Publication of the long-delayed report was brought forward after BVI premier Andrew Fahie was arrested and accused of drug trafficking and money laundering after a sting operation.
He and Oleanvine Maynard, managing director of the BVI port authority, were both arrested on charges of conspiring to import more than 5kg of cocaine into the US, as well as money laundering, the Miami Herald reported.
They met with undercover Drug Enforcement Administration (DEA) agents posing as cocaine traffickers to check out an alleged shipment of $700,000 (£560,000) in cash on an aeroplane that they believed was going to the BVI, the authorities reportedly told the newspaper.
On Friday, the pair appeared by video link at a court in Florida, and will both remain in custody until a bond hearing on Wednesday.

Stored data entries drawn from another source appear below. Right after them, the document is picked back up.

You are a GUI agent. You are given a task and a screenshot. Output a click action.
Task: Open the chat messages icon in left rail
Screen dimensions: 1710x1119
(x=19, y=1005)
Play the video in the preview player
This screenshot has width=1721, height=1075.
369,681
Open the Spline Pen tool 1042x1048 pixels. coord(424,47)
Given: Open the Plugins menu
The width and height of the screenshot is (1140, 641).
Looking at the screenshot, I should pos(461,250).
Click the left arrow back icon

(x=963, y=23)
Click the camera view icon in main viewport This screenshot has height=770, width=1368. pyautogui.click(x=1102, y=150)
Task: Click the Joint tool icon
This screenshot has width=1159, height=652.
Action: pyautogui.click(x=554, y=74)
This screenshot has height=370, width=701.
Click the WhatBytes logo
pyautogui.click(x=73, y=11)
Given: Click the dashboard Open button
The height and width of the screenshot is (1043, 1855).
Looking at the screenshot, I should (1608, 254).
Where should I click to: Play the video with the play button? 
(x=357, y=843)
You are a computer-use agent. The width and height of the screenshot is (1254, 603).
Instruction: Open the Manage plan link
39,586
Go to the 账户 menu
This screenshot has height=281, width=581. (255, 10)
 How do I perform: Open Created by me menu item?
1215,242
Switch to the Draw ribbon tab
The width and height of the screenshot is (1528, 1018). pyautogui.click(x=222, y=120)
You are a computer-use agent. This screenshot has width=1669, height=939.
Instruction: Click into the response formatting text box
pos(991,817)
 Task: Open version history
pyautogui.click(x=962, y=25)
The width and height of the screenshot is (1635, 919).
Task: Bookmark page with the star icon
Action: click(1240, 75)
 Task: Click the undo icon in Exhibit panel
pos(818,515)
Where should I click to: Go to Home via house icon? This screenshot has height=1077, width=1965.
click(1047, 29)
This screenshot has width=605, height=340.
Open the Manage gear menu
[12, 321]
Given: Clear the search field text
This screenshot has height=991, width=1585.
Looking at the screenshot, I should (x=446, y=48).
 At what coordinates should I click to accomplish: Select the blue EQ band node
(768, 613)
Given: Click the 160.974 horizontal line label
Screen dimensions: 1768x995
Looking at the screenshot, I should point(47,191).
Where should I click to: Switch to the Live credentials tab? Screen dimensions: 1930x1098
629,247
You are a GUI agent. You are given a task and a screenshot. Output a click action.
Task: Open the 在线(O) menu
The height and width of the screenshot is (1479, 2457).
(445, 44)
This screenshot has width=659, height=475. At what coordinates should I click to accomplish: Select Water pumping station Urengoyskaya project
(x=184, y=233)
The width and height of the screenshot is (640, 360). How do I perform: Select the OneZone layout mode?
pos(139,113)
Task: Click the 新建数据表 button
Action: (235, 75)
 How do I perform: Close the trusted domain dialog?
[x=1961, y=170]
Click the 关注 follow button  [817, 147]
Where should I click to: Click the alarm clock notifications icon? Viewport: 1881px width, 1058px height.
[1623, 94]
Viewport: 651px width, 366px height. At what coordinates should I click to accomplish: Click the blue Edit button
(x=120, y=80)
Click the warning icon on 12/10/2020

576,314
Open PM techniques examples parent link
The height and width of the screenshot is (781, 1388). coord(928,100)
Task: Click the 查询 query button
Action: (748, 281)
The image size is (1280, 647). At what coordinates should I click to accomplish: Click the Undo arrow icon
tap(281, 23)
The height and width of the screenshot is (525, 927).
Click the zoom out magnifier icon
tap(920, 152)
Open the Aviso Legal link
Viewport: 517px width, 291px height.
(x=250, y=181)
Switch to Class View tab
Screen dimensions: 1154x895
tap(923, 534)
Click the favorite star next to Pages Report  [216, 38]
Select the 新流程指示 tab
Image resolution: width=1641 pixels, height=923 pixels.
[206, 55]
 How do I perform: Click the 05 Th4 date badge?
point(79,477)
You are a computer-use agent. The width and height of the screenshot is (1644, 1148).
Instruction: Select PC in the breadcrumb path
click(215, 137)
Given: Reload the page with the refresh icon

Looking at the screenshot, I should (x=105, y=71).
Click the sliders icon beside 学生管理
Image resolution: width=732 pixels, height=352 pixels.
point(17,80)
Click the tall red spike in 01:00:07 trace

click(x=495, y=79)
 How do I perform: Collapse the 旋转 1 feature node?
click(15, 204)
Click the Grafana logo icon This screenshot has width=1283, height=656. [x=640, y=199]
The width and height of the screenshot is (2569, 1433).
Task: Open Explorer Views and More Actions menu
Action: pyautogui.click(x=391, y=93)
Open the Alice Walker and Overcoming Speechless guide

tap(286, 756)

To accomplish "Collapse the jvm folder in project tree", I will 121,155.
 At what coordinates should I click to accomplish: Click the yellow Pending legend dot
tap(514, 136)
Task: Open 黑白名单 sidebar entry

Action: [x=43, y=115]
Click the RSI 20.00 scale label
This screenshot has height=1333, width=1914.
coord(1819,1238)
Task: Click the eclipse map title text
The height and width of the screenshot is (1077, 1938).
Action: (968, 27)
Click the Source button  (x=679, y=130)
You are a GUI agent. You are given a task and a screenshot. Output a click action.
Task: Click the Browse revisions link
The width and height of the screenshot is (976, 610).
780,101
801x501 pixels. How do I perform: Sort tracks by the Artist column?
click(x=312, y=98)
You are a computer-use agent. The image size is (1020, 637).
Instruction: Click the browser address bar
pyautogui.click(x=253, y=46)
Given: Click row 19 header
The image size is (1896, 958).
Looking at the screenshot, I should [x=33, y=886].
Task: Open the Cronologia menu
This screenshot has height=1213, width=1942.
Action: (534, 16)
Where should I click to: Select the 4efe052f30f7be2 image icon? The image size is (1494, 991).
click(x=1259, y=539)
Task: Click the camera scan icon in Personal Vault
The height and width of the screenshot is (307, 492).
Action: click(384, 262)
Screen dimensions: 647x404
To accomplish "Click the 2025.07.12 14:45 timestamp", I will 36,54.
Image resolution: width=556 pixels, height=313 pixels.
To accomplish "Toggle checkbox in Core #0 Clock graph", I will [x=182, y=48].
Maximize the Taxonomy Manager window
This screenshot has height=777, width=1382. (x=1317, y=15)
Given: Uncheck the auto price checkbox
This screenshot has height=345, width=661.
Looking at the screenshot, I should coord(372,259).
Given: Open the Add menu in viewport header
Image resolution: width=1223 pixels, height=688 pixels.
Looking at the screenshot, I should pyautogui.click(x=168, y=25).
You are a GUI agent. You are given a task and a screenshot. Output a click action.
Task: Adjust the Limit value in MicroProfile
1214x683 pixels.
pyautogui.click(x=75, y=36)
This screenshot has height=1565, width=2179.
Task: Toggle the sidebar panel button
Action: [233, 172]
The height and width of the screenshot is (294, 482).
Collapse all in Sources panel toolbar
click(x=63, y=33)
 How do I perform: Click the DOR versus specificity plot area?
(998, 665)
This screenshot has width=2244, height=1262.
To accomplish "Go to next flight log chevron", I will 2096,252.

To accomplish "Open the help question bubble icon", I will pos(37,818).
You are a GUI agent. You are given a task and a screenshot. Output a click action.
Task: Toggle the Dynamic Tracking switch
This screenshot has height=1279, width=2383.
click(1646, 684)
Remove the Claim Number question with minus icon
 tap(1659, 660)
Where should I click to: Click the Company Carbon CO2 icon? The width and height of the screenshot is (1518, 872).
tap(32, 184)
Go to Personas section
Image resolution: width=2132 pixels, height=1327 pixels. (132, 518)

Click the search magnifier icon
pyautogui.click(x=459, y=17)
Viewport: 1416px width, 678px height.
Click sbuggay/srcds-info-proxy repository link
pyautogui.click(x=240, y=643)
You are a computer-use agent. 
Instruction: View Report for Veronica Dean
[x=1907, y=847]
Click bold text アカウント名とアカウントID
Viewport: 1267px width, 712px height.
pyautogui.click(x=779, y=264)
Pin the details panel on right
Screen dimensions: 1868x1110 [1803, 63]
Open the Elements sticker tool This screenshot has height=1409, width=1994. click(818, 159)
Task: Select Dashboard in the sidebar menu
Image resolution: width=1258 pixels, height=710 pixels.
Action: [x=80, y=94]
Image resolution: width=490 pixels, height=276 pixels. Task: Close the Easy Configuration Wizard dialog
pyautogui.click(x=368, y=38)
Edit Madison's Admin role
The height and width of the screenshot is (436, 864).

A third person, Kadeem Maynard, the son of the BVI’s port authority managing director Ms Maynard, was also arrested in connection with the undercover DEA case, but not in Miami, according to the Herald.
UK foreign decretary Liz Truss said that the arrests showed the need for “urgent action”.
Ms Truss had instructed the minister for overseas territories, Amanda Milling, to travel to the BVI immediately to speak to the governor John Rankin, and key stakeholders, before the government would announce “a clear path forward”.
In a statement, Ms Truss said the review had been launched in January 2021 to address “significant concerns about the deteriorating state of governance in the British Virgin Islands, as well as the potential vulnerability of the islands to serious organised crime”.
In a televised statement BVI governor John Rankin, who it is recommended should take over the rule of the territory, pledged that his overriding concern would be the best interests of the people of the BVI .
He promised to be “ensuring transparent, honest and open governance”.
Acting premier, Natalio Wheatley, said that governance problems could be addressed without suspending the constitution as Mr Hickinbottom’s report is recommending.
He told BBC Radio ‘s The World Tonight he did not believe the BVI population wanted to see the constitution suspended because they supported democracy.
“Every country in the world has challenges with governance, including the UK,” Mr Wheatley said.
The BVI – a popular tax haven – operates as a parliamentary democracy, with the premier acting as the head of the elected government alongside the governor, who is appointed by the UK government.